#### TASK GOAL:
The records below are to be repeated exactly, minus any pictures.
● ● ● ●
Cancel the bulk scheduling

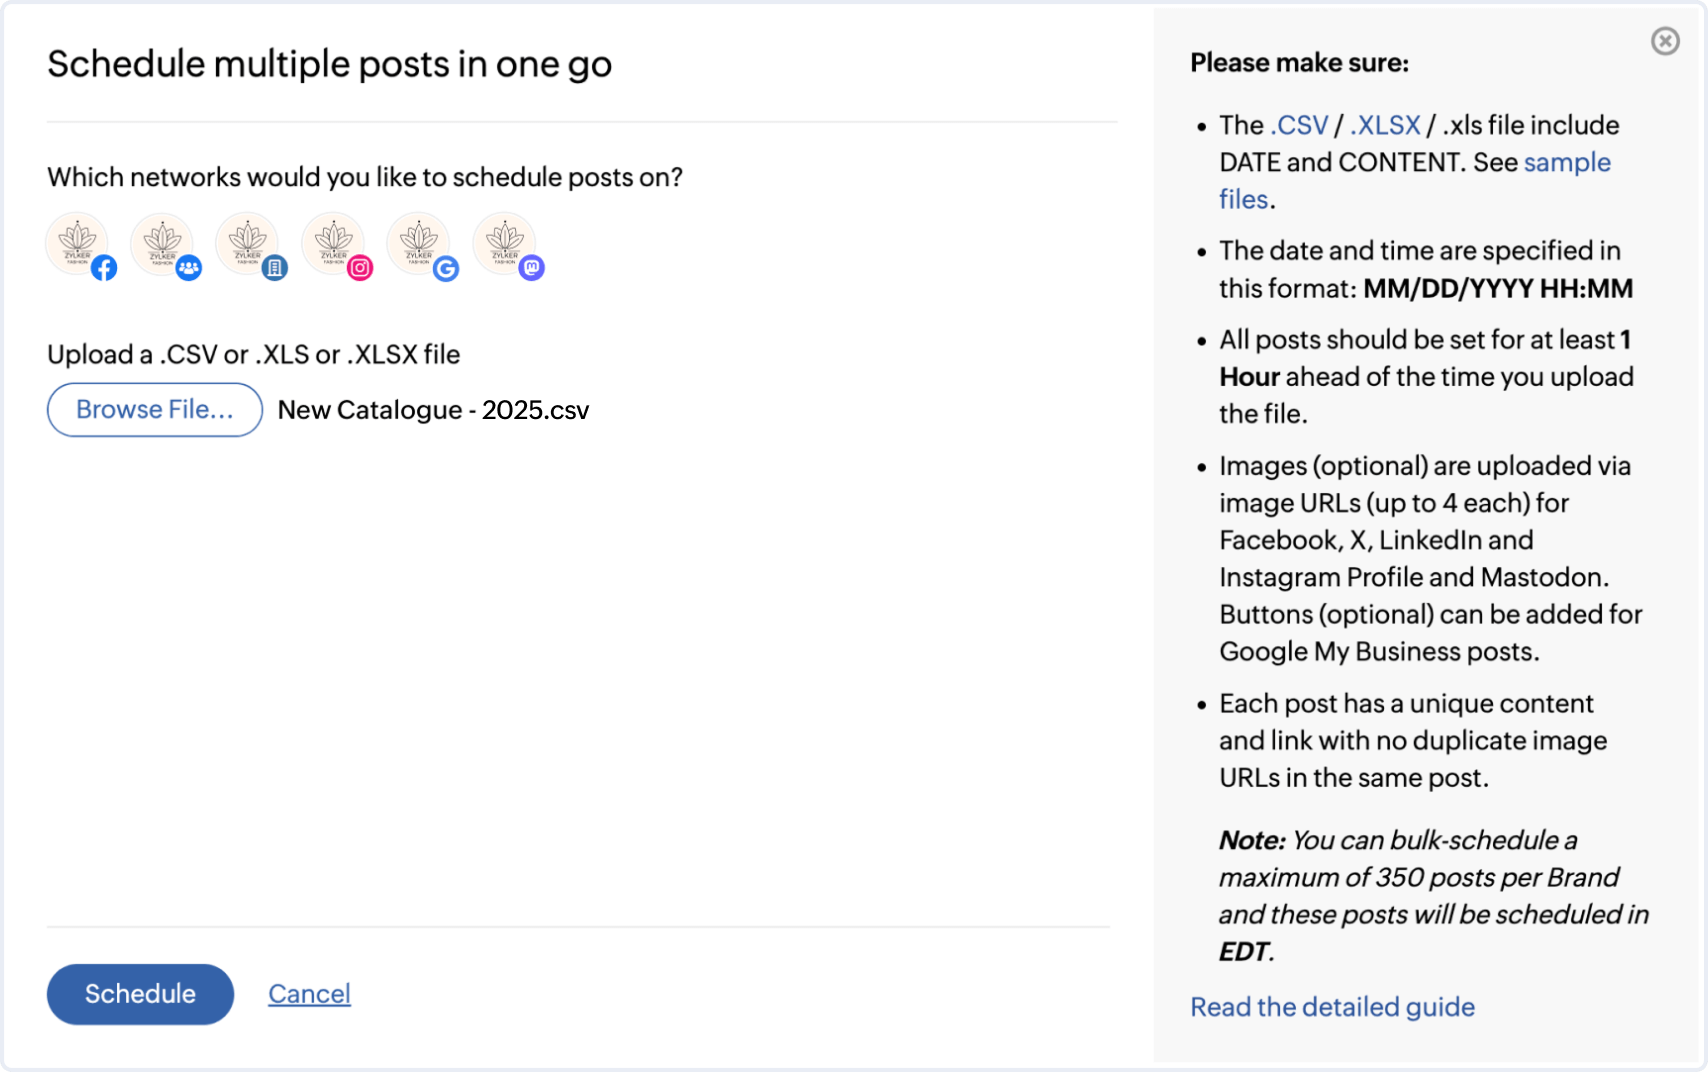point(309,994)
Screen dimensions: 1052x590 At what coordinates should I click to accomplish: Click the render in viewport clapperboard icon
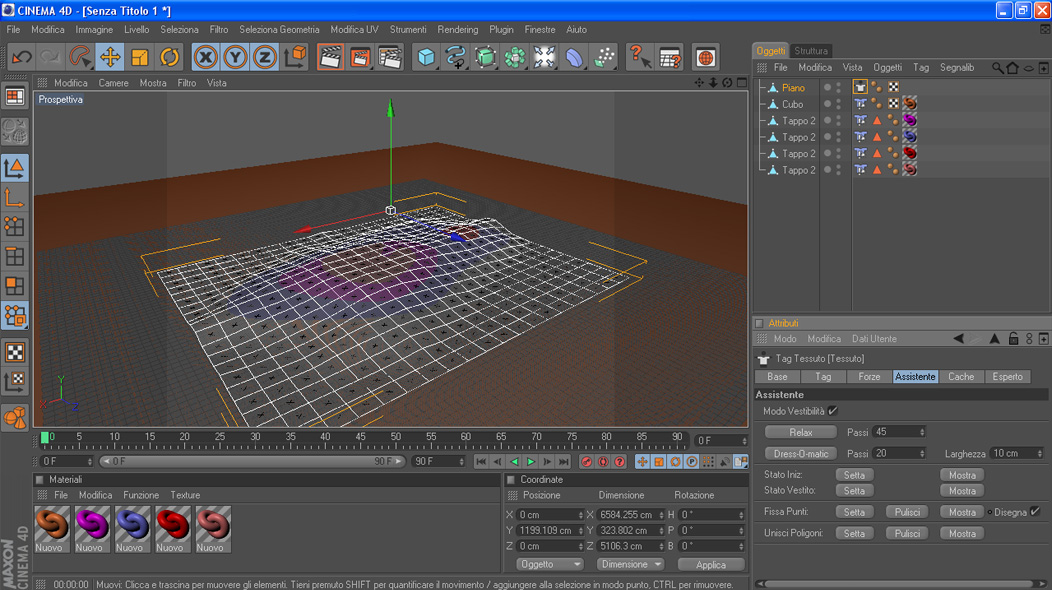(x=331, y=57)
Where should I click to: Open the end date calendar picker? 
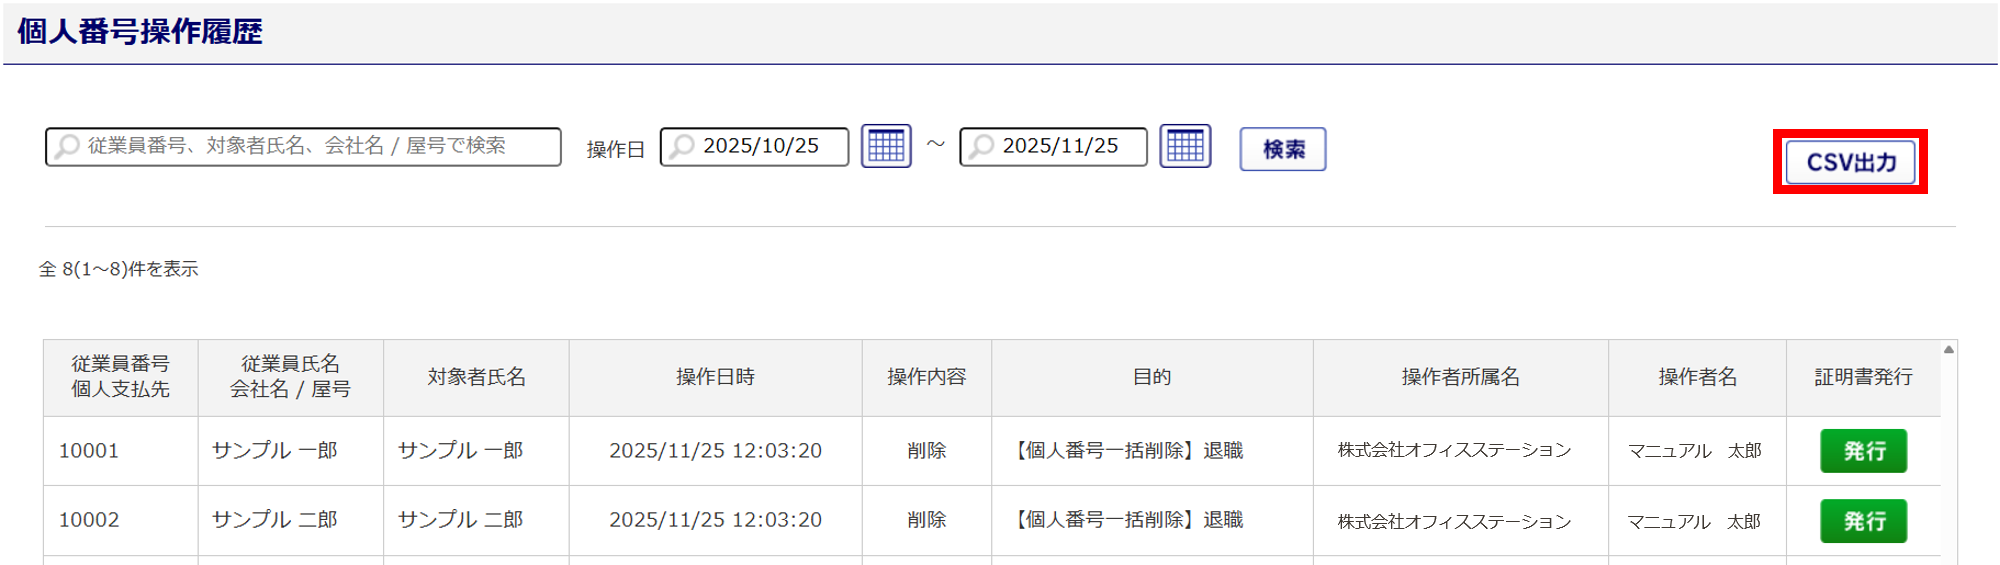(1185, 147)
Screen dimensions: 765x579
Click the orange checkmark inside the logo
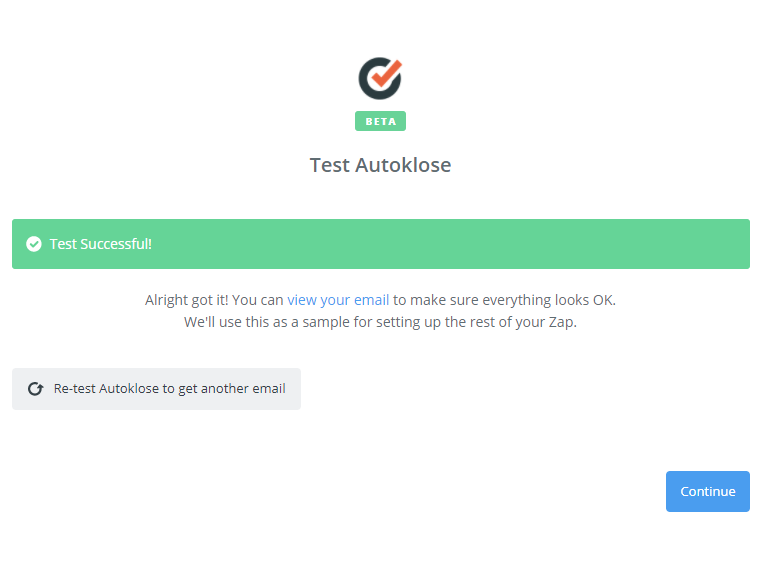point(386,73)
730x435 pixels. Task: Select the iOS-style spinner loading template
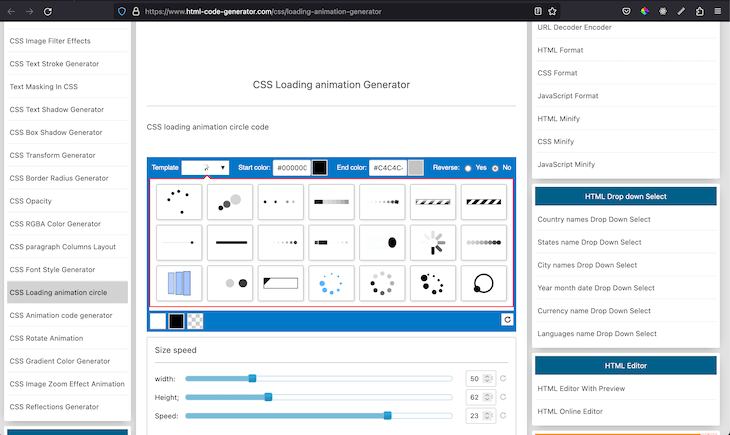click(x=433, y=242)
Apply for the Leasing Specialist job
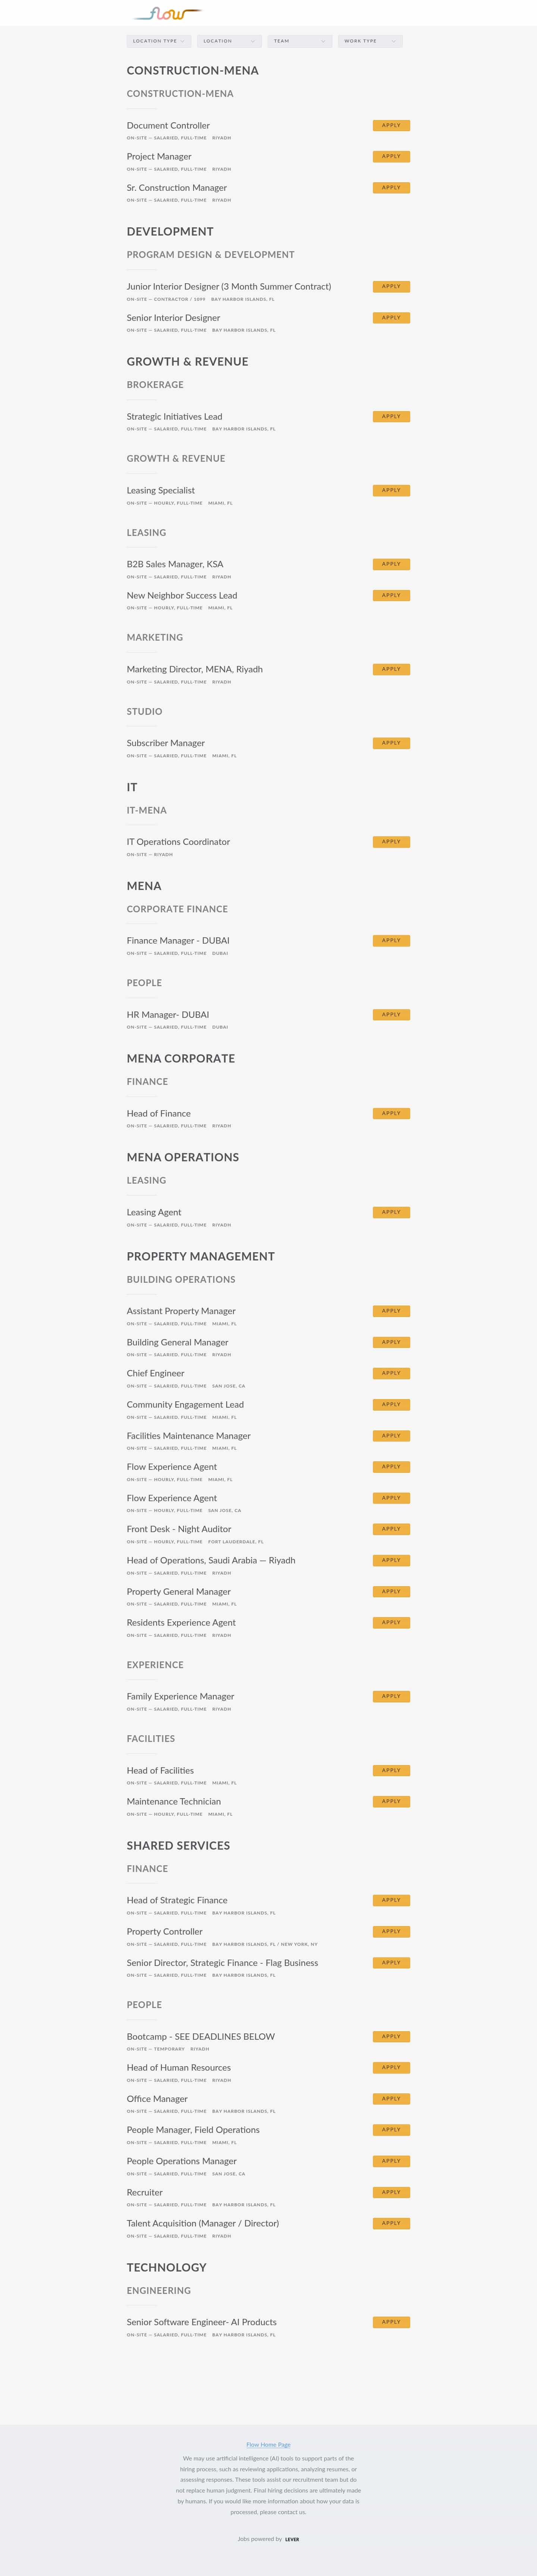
● ● ● ●
#### YOUR RESPONSE:
Cancel the bulk scheduling

point(309,994)
Screen dimensions: 1052x590 At what coordinates should I click to accomplish: Click the render in viewport clapperboard icon
(x=331, y=57)
Where should I click to: Open the end date calendar picker? 
(1185, 147)
Screen dimensions: 765x579
Click the orange checkmark inside the logo
point(386,73)
730x435 pixels. Task: Select the iOS-style spinner loading template
click(x=433, y=242)
Apply for the Leasing Specialist job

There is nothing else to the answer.